Quoi qu’il en soit, Taguieff s’est ici écarté ostensiblement de la pensée de Freund en étayant sa démonstration d’un tel exemple et en maximalisant d’emblée les conséquences de l’existence de l’ennemi. Pourtant il relève à propos la pensée profonde de Freund sur le sujet en le citant dans le texte (p. 101) à travers ce précieux passage : « Établir la paix, c’est reconnaître aux opinions et aux intérêts qui ne sont pas les nôtres le droit d’exister et de s’exprimer. Si nous le leur refusons, c’est la guerre. La paix n’est donc pas l’abolition de l’ennemi, mais un accommodement avec lui ; elle n’est pas non plus n’importe quelle reconnaissance, mais la reconnaissance de l’ennemi », précise fort justement Julien Freund, qui poursuit ainsi : « La paix qui exclut l’ennemi s’appelle guerre
[2]. » À la lumière de ces commentaires, il semblerait donc que Taguieff qui qualifie pourtant l’islamisme d’« ennemi », ne le considère pas véritablement comme tel puisqu’il défend une position belliciste inconditionnelle à son encontre. Nous pourrions aussi ajouter que l’islamisme radical, aussi funeste soit-il, ne constitue peut-être pas la menace la plus lourde pesant sur l’Europe et la France en particulier. Ici, le rôle de la « dimension subjective » apparaît comme indéniablement crucial dans l’identification et le « ciblage » de l’ennemi premier.

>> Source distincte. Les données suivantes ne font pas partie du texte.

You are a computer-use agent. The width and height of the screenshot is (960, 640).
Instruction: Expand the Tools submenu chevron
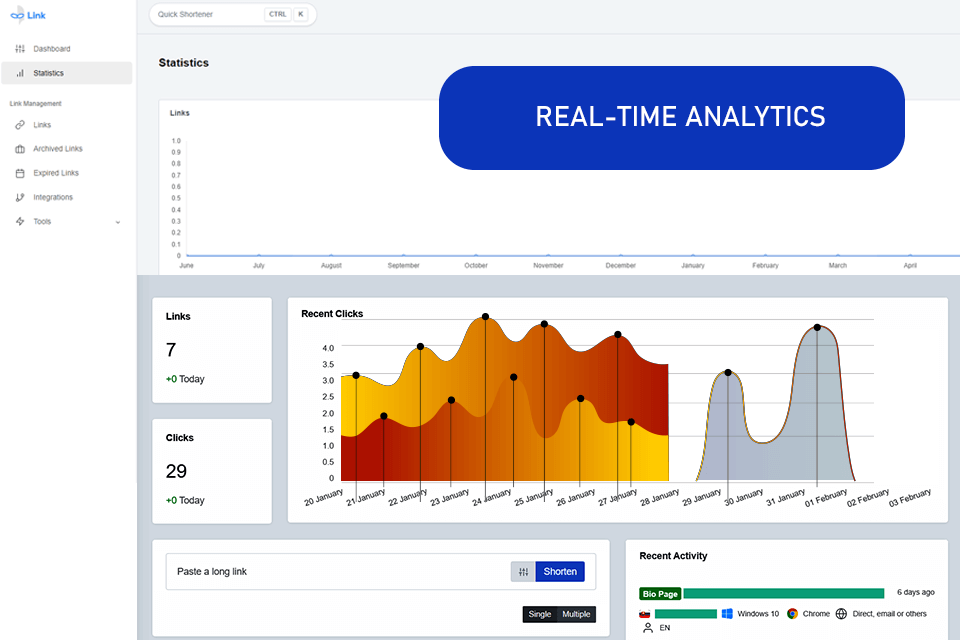118,222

Les dernières parties de l’ouvrage sont principalement consacrées au conservatisme spécifique défendu par Freund, motivé en premier lieu par la crainte du pire, du dernier stade de décadence (p. 145). Cependant, son conservatisme va de pair avec un libéralisme qu’il juge de bon aloi, différent de celui que prônent les penseurs progressistes. À la Liberté il substitue en effet, à l’instar des réactionnaires traditionnels ou maurrassiens, les libertés, et exprime en cela la propre finitude de l’Homme. Le portrait de Julien Freund brossé par Pierre-André Taguieff dévoile en définitive un être exigeant, « insatisfait », mais aussi insoumis envers le politiquement correct. Un éclaireur indiquant, à ceux qui veulent bien le lire, les écueils idéologiques dirimants à contourner.
Jean-Michel PERRUCHOT
[1]
À ce propos, nous pouvons évoquer l’important apport de Karl Popper dans la critique de l’historicisme et de l’utopisme considérés comme une fuite devant les solutions idoines. Karl Popper,
Misère de l’historicisme, tr. fr. par Hervé Rousseau, Agora Pocket, 1988, p. 200.
[2]
Julien Freund,
Le Nouvel Âge. Éléments pour la théorie de la démocratie et de la paix, Paris, Marcel Rivière, 1970, p. 219.